> _BLOCO DE TEXTO_:
Ocupações como caixa de ressonância da resistência – Por Diogo Santos*

Vivemos um processo de involução civilizacional no Brasil. O núcleo desse processo é a radicalização do neoliberalismo e a chegada do neocolonialismo como forma de abrir nossas áreas de acumulação de capital forçando um novo ciclo de expansão capitalista para superar a crise corrente.
O outro lado dessa moeda é que temos que enfrentar esse cenário no momento de maior derrota da Esquerda brasileira desde 64. A ligação entre as classes populares e as organizações de Esquerda construída desde a redemocratização foi amplamente destruída, a ideologia das classes dominantes volta com força redobrada e renovada em vários aspectos da vida social. O Executivo Federal só possui compromissos com o capital financeiro e com o imperialismo. O capital produtivo nacional que apoiou o golpe se tornou, como era de se esperar, sócio menor do atual bloco no poder. Salvo algumas vitórias eleitorais pontuais (relevantes, mas pontais) da Esquerda, o quadro geral é de defensiva tática.
Como devemos nos orientar nessa conjuntura? As medidas de curto, médio e longo prazo se confundem, tronando difícil separar o que se deve fazer hoje do que deve ser feito amanhã. Talvez seja melhor pensar que o que decidimos fazer hoje é a matéria-prima do que poderá ser feito amanhã. Vale também considerar o conselho de Drummond para tempos difíceis: não nos afastemos muito / vamos de mãos dadas.
Urge ir ao encontro do povo. Como? Como for possível. Com amplitude e norteados pela defesa da Democracia e o combate às medidas do governo golpista. Mas com cabeça arejada para sermos capazes de sentir o que a massa tem a nos dizer e ensinar e assim construir novos métodos e conteúdo para dirigirmos a luta do povo. Não ficarmos presos às velhas formas ou velhos instrumentos enferrujados e muito menos nos autoproclamarmos os representantes natos do povo.
As contradições do capitalismo periférico nas grandes cidades se aguçaram durante o ciclo de ascensão social dos governos Lula e Dilma. Outras forças políticas têm obtido resultados positivos ao organizarem os setores mais pobres classes populares de algumas dessas cidades. Não seria esse um caminho a ser testado, agregando a nova classe trabalhadora? Apesar de fundamentais, não devemos nos restringir aos estratos superiores da classe operária, esses são minoria nos países subdesenvolvidos – ainda mais na etapa neoliberal do capitalismo – e, portanto, podem vir a ser força dirigente se conseguirmos atualizar a prática teórica e política do movimento sindical à nova composição da classe que busca representar, mas dificilmente serão a força principal do conjunto das classes populares na atualidade. Quem será a força principal? Há de se construir na prática a resposta a essa pergunta.

> _TAREFA PROPOSTA A_: Reescreva em forma de lista o parágrafo do texto que começa com "O outro lado dessa moeda", mantendo os fatos principais.
> _TAREFA PROPOSTA B_: Copie todas as frases interrogativas que aparecem no texto.
> _TAREFA PROPOSTA C_: No texto, de quem é o conselho para tempos difíceis que é citado, e o que esse conselho diz?

Dados de apontamento para texto e elementos:

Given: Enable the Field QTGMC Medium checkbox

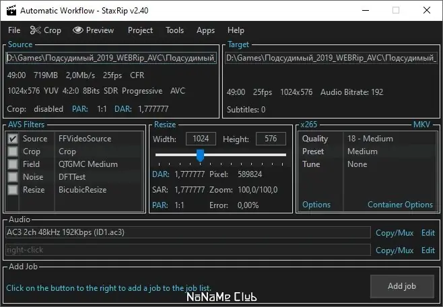Looking at the screenshot, I should 13,164.
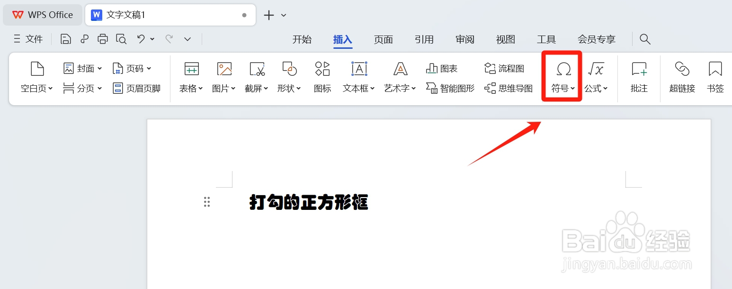Insert a chart using 图表
The image size is (732, 289).
(x=441, y=68)
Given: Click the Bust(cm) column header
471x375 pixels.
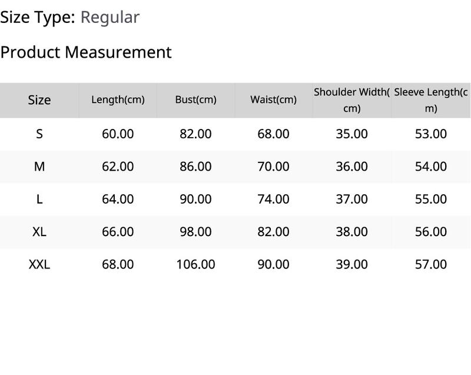Looking at the screenshot, I should tap(195, 99).
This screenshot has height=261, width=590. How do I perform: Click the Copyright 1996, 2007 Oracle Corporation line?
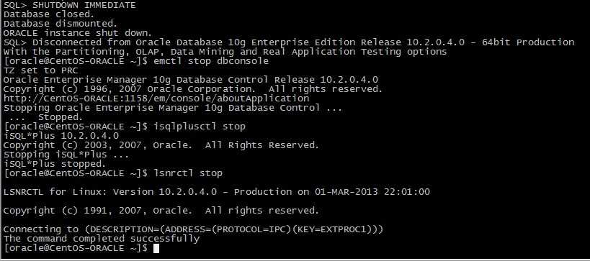point(192,89)
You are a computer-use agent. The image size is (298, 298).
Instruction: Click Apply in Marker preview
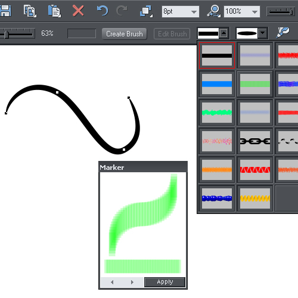pos(164,282)
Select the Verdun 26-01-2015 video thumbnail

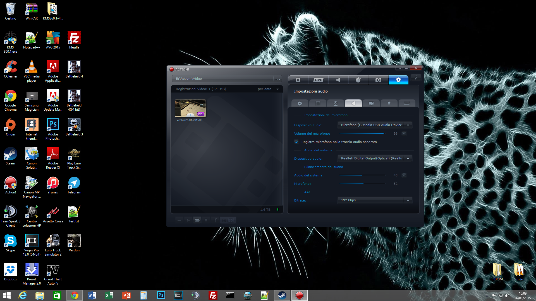pos(190,108)

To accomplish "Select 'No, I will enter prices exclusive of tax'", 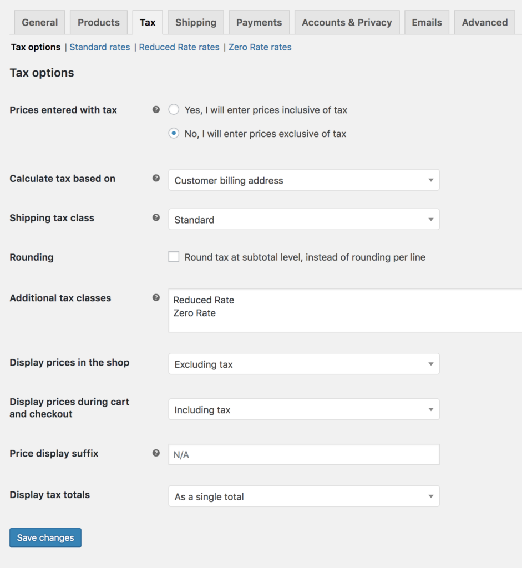I will tap(174, 134).
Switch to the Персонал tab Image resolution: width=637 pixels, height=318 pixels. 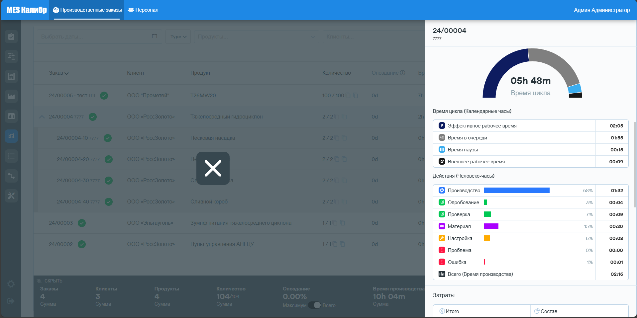click(x=143, y=10)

> _SOLUÇÃO A_:
- A Esquerda brasileira enfrenta esse cenário no seu momento de maior derrota desde 64.
- A ligação entre as classes populares e as organizações de Esquerda, construída desde a redemocratização, foi amplamente destruída.
- A ideologia das classes dominantes volta com força redobrada e renovada em vários aspectos da vida social.
- O Executivo Federal só tem compromissos com o capital financeiro e com o imperialismo.
- O capital produtivo nacional que apoiou o golpe tornou-se sócio menor do atual bloco no poder.
- Salvo algumas vitórias eleitorais pontuais da Esquerda, o quadro geral é de defensiva tática.

> _SOLUÇÃO B_:
- Como devemos nos orientar nessa conjuntura?
- Como?
- Não seria esse um caminho a ser testado, agregando a nova classe trabalhadora?
- Quem será a força principal?

> _SOLUÇÃO C_: É de Drummond: "não nos afastemos muito / vamos de mãos dadas".